I tried (in two ways) to understand what is done in the documentation of pybind11 here but it does not seem to work at all.

My binding looks like that :

#include <pybind11/pybind11.h>
#include <pybind11/stl.h>
#include "../cpp/include/myHeader.hpp"
namespace py = pybind11;

PYBIND11_MODULE(my_module, m) {
    m.def("testFunction", &testFunction, py::call_guard<py::gil_scoped_release>());

    m.def("testFunction2", [](inputType input) -> outputType {
        /* Release GIL before calling into (potentially long-running) C++ code */
        py::gil_scoped_release release;
        outputType output =  testFunction(input);
        py::gil_scoped_acquire acquire;

        return output;
    });
}

Problem: This still does not work and uses only one thread (I verify that with a print of omp_get_num_threads() in an omp parallel region).

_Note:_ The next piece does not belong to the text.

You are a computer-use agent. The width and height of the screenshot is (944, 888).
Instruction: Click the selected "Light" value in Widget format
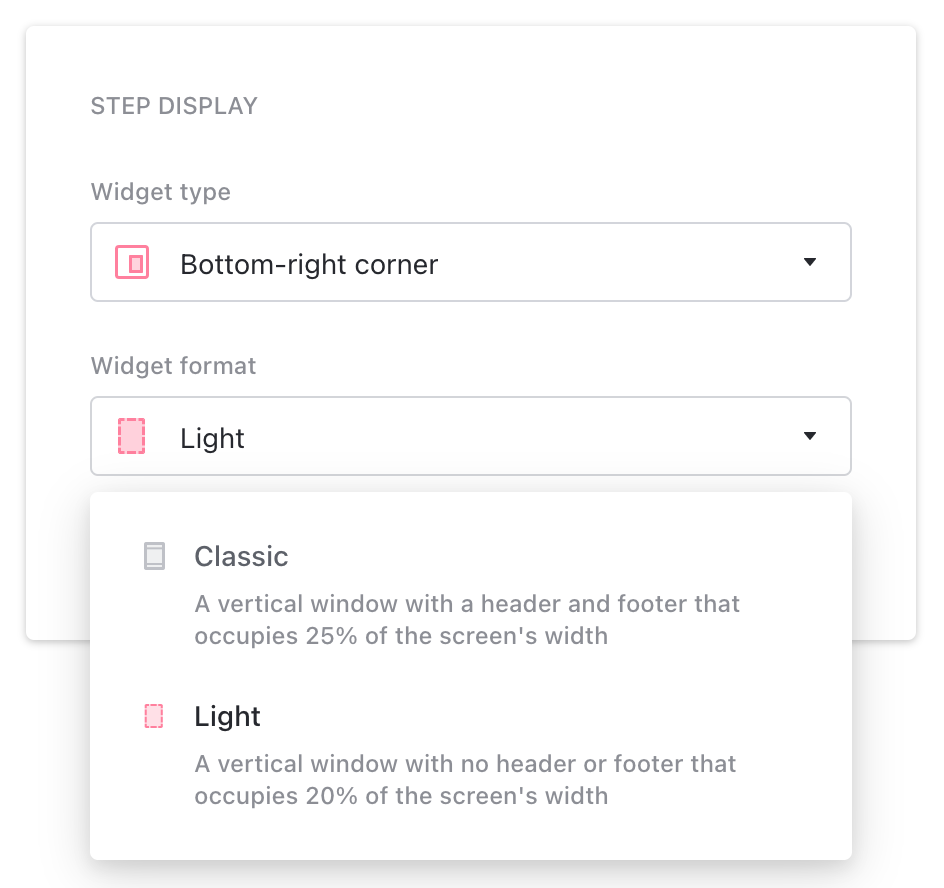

Question: What am I doing wrong? What do I need to do to be able to use parallel C++ code inside Python?

Disclaimer: I must admit I don't really understand the GIL thing, particularly in my case where I do not use Python inside my C++ code, which is really "independent" in theory. I just want to be able to use it in another (Python) code.

Have a great day.

EDIT : I have solved my problem thanks to the pptaszni's answer. Indeed, the GIL things are not needed at all, I misunderstood the documentation. pptaszni's code worked and in fact it was a problem with my CMake file. Thank you.

Naomi
  • 45
  • 6
  • 1
    The GIL should not affect the OpenMP runtime, as each one is unaware of each other. If you'd somehow end up calling the GIL in your parallel section, you'd deadlock, as Pydind11 is holding the lock. Most likely, `OMP_NUM_THREADS` is set to `1` or not set (although I'd expect to pick up whatever `nproc` returns). You can try to set the number of threads in `testFunction()` using `omp_set_num_threads()` (https://www.openmp.org/spec-html/5.0/openmpsu110.html). – ipapadop Apr 13 '21 at 15:12

1 Answers1

1

It's not really a good answer (too long for a comment thought), because I did not reproduce your problem, but maybe you can isolate the issue in your code by trying this example that works for me:

C++ code:

#include "OpenMpExample.hpp"

#include <algorithm>
#include <iostream>
#include <random>
#include <vector>

#include <omp.h>

constexpr int DATA_SIZE = 10000000;

std::vector<int> testFunction()
{
  int nthreads = 0, tid = 0;
  std::vector<std::vector<int> > data;
  std::vector<int> results;
  std::random_device rnd_device;
  std::mt19937 mersenne_engine {rnd_device()};
  std::uniform_int_distribution<int> dist {-10, 10};
  auto gen = [&dist, &mersenne_engine](){ return dist(mersenne_engine); };

  #pragma omp parallel private(tid)
  {
    tid = omp_get_thread_num();
    if (tid == 0)
    {
      nthreads = omp_get_num_threads();
      std::cout << "Num threads: " << nthreads << std::endl;
      data.resize(nthreads);
      results.resize(nthreads);
    }
  }
  
  #pragma omp parallel private(tid) shared(data, gen)
  {
    tid = omp_get_thread_num();
    data[tid].resize(DATA_SIZE);
    std::generate(data[tid].begin(), data[tid].end(), gen);
  }
  #pragma omp parallel private(tid) shared(data, results)
  {
    tid = omp_get_thread_num();
    results[tid] = std::accumulate(data[tid].begin(), data[tid].end(), 0);
  }
  for (auto r : results)
  {
    std::cout << r << ", ";
  }
  std::cout << std::endl;
  return results;
}

I tried to keep the code short, but force the machine to actually do some computations at the same time. Each thread generates 10^7 random integers and then sums them up. Then the python binding does not even require gil_scoped_release:

#include <pybind11/pybind11.h>
#include <pybind11/stl.h>
#include "OpenMpExample.hpp"
namespace py = pybind11;

// both versions work for me
// PYBIND11_MODULE(mylib, m) {
//     m.def("testFunction", &testFunction, py::call_guard<py::gil_scoped_release>());
// }

PYBIND11_MODULE(mylib, m) {
    m.def("testFunction", &testFunction);
}

Example output from python:

Python 3.6.8 (default, Jun 29 2020, 16:38:14) 
[GCC 7.5.0] on linux
Type "help", "copyright", "credits" or "license" for more information.
>>> import mylib
>>> x = mylib.testFunction()
Num threads: 12
-10975, -22101, -11333, -28603, -471, -15505, -18141, 2887, -6813, -5328, -13975, -4321, 

My environment: Ubuntu 18.04.3 LTS, gcc 8.4.0, openMP 201511, python 3.6.8;

pptaszni
  • 5,591
  • 5
  • 27
  • 43